=== PASSAGE FOR REVIEW ===
···
Saturday, August 4, 2018

The Radium Girls---Devastating and True

The Radium Girls: The Dark Story of America's Shining WomenThe Radium Girls: The Dark Story of America's Shining Women by Kate Moore
My rating: 5 of 5 stars

This is a book that will stay with you long after the last page. Did your Dad have a wristwatch with a face that glowed in the dark? Mine did. Did your family have an alarm clock with glow in the dark hands--we had two. I wonder where they are now. I remember my fascination with those hands that had such a pretty green glow when everything else in the house was dark and were such a nice light turquoise in the light of day. I remember my Dad telling me about radium that made them glow and how a few years before I was born it was discovered that the young women who used to paint those hands got sick from the paint. Westclox was still making the clocks and the watches were still available so apparently it was safe now for them to be made.
I forgot all about those things until I noticed a book called The Radium Girls had just been published and, further, Book Browse, to which I belong, was making it available to read for discussion. I applied and received the copy I just finished. It seems that, though the products were still being made and sold by the hundreds or more, back in the '50's when we owned them and Dad spoke of the findings, there was a lot more to the story of what was happening to those girls.
The story aroused so many feelings as I read, disbelief at the callousness of the companies and the legal system. Wait, first disbelief at the illnesses that befell the dial painters, then disbelief at the companies and their executives and the lack of legal recourse for the victims. As time went on the disbelief turned to anger and heartbreak and tears of frustration.
···
=== DATA ===

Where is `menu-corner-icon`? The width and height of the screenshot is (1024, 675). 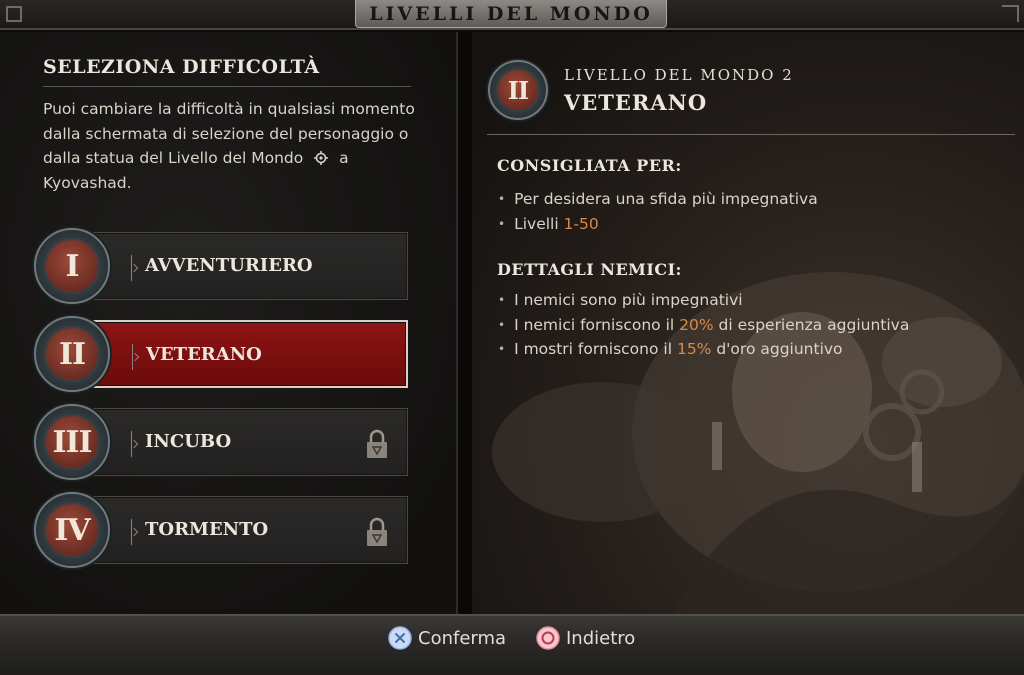 menu-corner-icon is located at coordinates (14, 14).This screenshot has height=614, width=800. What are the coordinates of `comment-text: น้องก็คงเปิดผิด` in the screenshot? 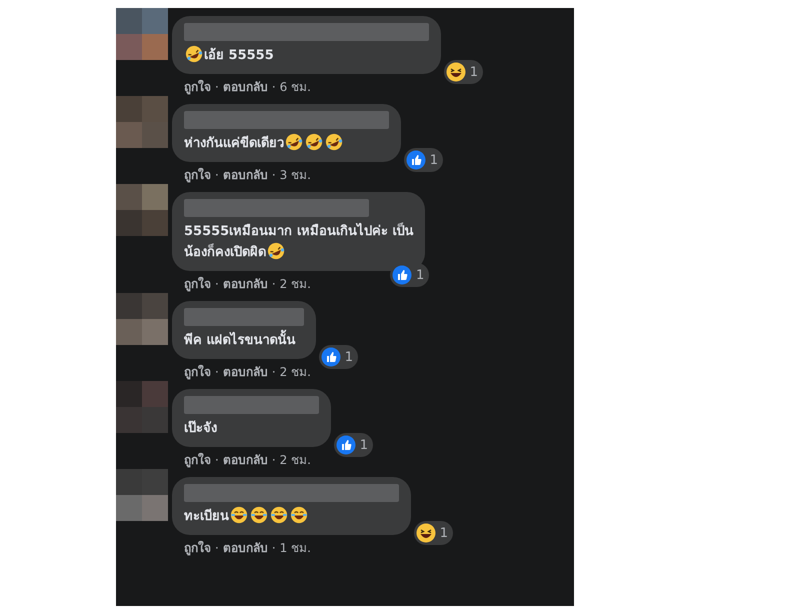 It's located at (225, 252).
···
=== WORK TASK A ===
Answer each of these using the book review about The Radium Girls.
(i) What rating did the reviewer give the book?
(ii) How many alarm clocks with glow-in-the-dark hands did the reviewer's family have?
(iii) Through which group did the reviewer get a copy of the book?
=== WORK TASK B ===
Carry on the book review about The Radium Girls, starting after its last sentence.

=== EXERCISE RESULT A ===
(i) 5 of 5 stars
(ii) Two
(iii) Book Browse

=== EXERCISE RESULT B ===
Two places saw the manufacture of dials--Orange, New Jersey and Ottawa, Illinois. Imagine the further disbelief when the girls in Orange won some sort of legal justice, with incredible strings attached and the girls in Ottawa were assured by THEIR employer that what happened there could not occur in Illinois. Yet, fourteen years later, another group of women found themselves in the same legal quagmire. Eventually, a triumph of sorts came and has had an effect on the present legal recourse of workers against employers.
Still, the reader is left with sorrow, sadness, frustration but an abiding admiration for two groups of women and their spouses, children and other relatives and friends, who, though horribly ill, crippled and living with an unavoidable death sentence , fought, sometimes to their last breath for themselves and those who would follow them to the grave.
Wait til you read the epilog--the story isn't over yet. And the tale just won't go away as you close the book and put it on a shelf. Just devastating. Especially, since this sort of thing continues--think asbestos, tobacco, opioids. And, I wonder, marijuana?